> [Saved entries]
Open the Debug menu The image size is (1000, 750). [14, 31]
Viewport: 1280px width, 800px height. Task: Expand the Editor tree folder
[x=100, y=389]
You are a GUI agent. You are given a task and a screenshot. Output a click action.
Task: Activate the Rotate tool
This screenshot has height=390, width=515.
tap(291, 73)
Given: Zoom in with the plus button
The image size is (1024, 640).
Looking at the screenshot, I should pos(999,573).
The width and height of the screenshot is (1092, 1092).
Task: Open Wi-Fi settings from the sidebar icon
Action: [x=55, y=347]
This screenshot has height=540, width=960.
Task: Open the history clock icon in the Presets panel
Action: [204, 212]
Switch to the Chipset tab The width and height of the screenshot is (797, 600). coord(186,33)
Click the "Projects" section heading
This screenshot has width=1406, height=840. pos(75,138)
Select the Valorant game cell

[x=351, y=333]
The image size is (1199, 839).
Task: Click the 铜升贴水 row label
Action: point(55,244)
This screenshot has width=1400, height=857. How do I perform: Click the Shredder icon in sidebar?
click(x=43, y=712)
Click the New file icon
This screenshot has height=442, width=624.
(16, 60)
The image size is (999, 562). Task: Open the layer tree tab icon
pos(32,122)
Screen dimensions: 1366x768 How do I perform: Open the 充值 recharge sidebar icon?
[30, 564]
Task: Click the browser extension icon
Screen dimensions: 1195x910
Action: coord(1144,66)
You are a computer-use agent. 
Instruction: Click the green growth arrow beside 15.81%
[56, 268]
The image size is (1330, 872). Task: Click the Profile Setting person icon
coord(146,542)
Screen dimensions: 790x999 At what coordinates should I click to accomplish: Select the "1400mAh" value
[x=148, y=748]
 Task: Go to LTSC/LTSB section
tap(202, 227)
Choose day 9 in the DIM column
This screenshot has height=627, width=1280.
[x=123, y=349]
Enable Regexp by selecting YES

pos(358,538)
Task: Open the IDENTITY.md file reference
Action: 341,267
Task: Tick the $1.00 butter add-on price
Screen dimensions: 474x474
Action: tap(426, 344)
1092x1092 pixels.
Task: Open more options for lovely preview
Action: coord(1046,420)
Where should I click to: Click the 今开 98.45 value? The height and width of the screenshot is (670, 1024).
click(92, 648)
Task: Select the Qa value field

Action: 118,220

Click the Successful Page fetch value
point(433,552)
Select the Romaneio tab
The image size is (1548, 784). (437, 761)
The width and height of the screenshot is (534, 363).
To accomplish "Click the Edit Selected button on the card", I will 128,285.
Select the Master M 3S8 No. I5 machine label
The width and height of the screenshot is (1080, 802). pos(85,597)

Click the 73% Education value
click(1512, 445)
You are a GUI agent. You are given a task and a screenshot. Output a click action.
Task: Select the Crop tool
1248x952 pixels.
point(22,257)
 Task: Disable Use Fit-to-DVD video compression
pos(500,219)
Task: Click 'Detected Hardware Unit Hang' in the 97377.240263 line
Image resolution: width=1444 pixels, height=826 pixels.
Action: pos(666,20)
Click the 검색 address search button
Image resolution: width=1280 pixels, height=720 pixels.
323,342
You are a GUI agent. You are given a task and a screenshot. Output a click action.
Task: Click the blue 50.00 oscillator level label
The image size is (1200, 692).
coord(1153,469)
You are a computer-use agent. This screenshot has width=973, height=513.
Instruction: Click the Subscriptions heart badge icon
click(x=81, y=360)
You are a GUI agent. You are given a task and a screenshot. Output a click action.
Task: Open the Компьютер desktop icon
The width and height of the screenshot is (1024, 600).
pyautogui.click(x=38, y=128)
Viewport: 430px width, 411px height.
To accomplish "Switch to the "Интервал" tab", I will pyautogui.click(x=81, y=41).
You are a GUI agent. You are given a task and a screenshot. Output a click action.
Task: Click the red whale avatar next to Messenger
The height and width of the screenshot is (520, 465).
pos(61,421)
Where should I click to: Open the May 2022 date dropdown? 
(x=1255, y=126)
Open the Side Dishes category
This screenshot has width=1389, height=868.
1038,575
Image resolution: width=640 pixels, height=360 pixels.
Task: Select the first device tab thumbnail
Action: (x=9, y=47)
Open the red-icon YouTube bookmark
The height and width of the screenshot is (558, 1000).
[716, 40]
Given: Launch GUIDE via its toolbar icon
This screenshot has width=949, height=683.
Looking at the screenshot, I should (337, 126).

> [WHAT TO PRODUCE]
Give back the lines of the data exactly as they are written, from the first line through the line containing "Given: Zoom in with the plus button".

> [WRITTEN SOLUTION]
Open the Debug menu The image size is (1000, 750). [14, 31]
Viewport: 1280px width, 800px height. Task: Expand the Editor tree folder
[x=100, y=389]
You are a GUI agent. You are given a task and a screenshot. Output a click action.
Task: Activate the Rotate tool
This screenshot has height=390, width=515.
tap(291, 73)
Given: Zoom in with the plus button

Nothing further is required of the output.